::: Source data

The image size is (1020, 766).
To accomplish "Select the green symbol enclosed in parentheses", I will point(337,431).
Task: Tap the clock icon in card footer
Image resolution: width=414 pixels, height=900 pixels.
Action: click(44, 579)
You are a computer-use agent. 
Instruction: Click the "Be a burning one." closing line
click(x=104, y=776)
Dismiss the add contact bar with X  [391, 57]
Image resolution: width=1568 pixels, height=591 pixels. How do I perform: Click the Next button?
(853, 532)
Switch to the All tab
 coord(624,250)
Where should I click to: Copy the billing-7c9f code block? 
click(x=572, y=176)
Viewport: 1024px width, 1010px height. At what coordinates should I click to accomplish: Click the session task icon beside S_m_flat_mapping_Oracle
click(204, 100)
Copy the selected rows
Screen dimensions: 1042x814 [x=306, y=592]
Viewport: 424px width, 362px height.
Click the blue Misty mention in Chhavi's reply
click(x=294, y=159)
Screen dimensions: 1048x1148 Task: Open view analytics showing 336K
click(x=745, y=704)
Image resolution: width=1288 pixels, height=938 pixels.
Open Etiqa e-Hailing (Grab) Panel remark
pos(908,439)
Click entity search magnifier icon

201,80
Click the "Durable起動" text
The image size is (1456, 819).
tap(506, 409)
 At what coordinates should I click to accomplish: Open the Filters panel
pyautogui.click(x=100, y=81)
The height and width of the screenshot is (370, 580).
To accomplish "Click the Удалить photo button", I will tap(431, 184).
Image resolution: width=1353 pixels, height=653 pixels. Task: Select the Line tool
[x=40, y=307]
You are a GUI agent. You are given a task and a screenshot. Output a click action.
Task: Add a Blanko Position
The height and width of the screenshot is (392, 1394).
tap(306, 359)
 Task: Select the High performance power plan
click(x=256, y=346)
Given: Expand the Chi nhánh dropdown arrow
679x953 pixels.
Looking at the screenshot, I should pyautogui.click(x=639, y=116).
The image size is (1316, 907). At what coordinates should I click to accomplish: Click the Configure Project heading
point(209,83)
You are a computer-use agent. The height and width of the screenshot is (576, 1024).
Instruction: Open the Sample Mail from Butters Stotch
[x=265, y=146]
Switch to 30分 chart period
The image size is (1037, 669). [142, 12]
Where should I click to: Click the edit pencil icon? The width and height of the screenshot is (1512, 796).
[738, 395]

::::::

Activity:
Beginning with the line containing "Switch to 30分 chart period" and ending with the last line of the listing above, return every line exactly and nothing else.

Written solution:
Switch to 30分 chart period
The image size is (1037, 669). [142, 12]
Where should I click to: Click the edit pencil icon? The width and height of the screenshot is (1512, 796).
[738, 395]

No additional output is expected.